• Problem details: I need each line of the entries below that includes the string "http".

(Records from a collection)
---+---
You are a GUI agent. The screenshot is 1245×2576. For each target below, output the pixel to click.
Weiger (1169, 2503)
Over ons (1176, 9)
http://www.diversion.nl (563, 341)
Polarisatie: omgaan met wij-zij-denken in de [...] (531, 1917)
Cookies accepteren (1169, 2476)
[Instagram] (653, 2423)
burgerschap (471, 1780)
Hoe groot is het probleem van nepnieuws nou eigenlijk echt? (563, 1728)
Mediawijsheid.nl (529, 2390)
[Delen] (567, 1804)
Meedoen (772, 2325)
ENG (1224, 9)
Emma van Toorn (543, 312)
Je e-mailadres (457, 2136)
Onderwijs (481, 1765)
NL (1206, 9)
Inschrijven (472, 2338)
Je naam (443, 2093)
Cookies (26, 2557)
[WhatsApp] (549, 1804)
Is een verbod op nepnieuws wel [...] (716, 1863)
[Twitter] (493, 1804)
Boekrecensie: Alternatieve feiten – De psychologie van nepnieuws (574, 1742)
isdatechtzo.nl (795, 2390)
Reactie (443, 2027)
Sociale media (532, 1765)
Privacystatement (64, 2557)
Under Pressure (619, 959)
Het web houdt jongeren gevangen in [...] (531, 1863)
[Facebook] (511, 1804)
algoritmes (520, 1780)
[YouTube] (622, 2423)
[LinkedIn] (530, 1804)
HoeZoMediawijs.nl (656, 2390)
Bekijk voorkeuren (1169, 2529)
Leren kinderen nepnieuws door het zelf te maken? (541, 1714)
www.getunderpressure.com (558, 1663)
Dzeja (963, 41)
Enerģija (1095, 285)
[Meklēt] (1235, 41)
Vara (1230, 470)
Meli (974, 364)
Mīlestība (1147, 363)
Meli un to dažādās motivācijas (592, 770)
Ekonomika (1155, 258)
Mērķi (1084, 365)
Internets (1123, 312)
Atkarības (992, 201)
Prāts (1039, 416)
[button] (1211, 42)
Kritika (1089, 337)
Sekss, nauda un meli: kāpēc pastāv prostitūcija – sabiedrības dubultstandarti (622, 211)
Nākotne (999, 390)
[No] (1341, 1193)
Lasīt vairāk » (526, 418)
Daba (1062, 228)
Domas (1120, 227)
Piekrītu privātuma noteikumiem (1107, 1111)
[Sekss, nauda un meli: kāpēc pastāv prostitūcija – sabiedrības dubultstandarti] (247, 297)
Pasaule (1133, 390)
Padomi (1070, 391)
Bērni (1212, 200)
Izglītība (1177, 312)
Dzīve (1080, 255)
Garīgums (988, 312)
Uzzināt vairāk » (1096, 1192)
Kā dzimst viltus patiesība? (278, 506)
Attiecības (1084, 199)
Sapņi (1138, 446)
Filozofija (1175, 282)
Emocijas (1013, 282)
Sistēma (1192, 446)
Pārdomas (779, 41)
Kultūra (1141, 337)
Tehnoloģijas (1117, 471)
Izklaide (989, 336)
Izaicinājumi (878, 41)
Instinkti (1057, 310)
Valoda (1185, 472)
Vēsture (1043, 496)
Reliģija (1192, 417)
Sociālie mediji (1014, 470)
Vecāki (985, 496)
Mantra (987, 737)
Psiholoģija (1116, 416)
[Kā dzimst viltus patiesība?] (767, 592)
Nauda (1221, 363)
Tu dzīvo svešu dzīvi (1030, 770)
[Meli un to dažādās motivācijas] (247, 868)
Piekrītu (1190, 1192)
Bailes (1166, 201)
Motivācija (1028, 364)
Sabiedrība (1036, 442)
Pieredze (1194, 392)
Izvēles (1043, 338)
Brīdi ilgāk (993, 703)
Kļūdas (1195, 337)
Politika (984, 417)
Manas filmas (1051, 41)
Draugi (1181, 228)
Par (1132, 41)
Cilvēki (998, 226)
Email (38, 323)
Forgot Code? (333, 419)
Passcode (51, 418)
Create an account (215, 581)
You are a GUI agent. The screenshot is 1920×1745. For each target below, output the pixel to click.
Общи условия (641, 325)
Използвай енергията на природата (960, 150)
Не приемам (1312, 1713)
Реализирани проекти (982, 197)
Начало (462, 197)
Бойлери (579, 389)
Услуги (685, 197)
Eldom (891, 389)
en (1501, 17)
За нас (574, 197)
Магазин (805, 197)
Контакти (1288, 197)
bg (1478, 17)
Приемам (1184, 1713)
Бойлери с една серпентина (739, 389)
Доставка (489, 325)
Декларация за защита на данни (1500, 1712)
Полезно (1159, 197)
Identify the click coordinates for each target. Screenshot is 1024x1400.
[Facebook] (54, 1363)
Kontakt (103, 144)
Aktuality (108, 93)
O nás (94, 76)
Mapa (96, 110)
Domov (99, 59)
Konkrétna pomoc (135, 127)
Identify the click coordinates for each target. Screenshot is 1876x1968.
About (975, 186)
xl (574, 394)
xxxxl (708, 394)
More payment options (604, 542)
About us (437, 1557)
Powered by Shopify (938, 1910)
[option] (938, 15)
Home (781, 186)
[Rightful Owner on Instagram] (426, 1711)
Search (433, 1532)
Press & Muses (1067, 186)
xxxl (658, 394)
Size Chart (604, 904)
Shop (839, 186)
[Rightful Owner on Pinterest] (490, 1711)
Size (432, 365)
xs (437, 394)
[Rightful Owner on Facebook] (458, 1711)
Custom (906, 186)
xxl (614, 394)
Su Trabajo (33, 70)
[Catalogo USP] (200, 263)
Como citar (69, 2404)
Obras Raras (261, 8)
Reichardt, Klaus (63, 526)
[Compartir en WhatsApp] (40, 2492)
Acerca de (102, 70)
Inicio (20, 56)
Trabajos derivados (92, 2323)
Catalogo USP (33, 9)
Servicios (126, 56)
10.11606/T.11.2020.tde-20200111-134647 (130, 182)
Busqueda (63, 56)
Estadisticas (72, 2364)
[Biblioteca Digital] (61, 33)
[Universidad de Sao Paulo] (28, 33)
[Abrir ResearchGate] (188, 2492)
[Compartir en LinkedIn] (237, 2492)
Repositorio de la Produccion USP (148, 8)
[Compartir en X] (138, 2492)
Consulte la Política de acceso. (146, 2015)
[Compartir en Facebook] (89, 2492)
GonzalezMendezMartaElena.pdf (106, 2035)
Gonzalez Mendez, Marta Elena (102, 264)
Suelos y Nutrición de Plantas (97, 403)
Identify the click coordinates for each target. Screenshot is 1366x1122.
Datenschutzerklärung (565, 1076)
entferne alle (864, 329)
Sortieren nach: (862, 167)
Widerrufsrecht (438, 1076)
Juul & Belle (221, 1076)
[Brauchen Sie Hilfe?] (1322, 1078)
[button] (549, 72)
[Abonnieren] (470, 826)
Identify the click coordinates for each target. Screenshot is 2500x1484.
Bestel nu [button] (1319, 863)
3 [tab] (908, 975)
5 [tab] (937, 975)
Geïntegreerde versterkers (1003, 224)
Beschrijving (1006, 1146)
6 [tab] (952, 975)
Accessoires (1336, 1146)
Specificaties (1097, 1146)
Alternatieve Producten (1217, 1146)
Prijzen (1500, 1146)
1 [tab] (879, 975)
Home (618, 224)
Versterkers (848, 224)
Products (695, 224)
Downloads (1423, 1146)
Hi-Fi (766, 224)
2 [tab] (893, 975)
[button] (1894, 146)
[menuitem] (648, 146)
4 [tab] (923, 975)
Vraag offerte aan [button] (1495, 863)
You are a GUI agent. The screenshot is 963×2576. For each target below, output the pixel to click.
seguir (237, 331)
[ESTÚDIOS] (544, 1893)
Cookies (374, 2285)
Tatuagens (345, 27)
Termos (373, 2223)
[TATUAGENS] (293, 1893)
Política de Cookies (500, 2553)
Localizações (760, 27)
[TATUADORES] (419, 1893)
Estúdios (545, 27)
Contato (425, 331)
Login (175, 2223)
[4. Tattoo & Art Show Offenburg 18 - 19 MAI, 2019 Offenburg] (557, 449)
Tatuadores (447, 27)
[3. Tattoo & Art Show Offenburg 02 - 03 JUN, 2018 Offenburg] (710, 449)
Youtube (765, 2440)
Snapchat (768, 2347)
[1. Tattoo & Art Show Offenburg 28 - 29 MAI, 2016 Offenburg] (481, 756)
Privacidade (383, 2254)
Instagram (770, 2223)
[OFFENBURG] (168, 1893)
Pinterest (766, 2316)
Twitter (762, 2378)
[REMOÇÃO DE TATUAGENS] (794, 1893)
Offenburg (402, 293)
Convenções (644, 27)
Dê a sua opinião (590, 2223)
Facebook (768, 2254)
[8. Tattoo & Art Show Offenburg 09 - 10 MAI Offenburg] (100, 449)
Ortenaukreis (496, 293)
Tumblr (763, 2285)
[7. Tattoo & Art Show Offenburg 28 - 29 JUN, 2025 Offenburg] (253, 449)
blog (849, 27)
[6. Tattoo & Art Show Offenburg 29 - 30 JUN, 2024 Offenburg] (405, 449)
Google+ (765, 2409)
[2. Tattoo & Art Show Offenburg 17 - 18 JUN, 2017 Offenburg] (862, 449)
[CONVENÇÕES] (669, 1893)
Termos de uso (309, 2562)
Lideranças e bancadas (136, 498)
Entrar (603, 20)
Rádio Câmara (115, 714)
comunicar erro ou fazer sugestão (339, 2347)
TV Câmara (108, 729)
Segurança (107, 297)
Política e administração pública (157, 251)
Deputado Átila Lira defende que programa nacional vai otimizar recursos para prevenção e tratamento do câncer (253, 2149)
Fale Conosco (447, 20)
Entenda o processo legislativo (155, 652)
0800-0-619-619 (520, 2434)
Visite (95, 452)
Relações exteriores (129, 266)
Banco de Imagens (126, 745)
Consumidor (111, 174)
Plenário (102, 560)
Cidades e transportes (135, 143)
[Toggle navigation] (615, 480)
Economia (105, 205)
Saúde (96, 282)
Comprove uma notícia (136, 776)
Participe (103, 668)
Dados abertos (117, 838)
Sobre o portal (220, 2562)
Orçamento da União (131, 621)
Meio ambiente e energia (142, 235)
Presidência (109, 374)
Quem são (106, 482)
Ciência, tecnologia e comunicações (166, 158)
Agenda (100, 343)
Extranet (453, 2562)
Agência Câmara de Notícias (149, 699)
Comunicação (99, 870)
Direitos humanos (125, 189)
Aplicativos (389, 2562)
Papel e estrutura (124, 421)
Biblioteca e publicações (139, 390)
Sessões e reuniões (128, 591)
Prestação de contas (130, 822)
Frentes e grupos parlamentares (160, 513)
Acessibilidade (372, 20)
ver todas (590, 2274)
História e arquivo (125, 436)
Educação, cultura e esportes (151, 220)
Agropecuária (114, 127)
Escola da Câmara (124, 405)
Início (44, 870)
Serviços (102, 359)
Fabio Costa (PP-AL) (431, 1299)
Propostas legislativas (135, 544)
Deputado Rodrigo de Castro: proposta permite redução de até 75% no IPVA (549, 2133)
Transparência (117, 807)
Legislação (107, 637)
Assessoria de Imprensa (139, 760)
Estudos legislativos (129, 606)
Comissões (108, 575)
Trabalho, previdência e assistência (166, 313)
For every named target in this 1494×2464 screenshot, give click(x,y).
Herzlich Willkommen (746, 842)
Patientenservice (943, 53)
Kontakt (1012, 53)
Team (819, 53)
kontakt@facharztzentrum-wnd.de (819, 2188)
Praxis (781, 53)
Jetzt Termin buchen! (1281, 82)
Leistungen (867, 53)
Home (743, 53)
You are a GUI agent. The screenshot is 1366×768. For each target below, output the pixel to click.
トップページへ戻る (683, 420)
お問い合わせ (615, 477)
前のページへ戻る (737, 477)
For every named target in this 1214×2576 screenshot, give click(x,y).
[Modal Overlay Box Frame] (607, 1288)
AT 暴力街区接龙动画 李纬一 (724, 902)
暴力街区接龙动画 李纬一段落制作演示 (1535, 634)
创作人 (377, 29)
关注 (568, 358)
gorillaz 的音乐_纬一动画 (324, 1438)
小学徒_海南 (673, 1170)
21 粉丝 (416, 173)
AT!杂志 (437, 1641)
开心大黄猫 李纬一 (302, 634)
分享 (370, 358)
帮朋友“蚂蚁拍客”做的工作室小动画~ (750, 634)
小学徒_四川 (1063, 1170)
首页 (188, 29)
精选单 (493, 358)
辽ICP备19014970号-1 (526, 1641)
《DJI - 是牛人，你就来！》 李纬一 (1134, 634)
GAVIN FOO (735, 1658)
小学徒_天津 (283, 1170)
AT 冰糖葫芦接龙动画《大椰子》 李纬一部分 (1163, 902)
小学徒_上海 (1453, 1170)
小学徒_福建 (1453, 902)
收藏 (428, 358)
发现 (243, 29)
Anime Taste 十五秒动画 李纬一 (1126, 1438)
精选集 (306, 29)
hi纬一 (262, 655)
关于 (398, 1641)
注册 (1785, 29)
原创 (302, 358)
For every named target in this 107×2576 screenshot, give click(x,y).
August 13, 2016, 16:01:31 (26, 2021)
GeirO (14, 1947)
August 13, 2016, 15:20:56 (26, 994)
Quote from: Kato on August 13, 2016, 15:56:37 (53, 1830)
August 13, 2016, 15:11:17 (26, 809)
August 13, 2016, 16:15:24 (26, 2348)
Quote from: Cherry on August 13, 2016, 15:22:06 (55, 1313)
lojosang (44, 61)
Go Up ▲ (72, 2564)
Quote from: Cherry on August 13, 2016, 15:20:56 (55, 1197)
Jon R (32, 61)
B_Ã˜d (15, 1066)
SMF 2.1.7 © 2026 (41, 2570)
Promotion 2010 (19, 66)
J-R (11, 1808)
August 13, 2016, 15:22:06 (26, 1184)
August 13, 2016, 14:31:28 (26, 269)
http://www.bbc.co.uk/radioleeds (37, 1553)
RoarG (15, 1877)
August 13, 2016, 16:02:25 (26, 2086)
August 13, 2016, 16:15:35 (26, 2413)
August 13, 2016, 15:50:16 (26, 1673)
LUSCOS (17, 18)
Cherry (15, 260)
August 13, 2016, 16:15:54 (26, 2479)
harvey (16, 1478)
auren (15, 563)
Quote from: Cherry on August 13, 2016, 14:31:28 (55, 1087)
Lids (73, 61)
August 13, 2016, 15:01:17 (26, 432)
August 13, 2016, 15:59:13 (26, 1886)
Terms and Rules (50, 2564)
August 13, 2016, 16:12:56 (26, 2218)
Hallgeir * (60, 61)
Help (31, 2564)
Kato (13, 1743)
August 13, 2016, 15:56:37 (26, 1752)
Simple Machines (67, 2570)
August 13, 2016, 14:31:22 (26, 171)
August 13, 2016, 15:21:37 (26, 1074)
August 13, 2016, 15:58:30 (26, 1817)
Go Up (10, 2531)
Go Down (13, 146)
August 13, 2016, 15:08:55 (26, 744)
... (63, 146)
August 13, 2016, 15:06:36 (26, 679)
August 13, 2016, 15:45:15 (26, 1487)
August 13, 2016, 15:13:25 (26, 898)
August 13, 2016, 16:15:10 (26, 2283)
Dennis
---+---
• Response to the exercise:
http://www.diversion.nl (563, 341)
http://www.bbc.co.uk/radioleeds (37, 1553)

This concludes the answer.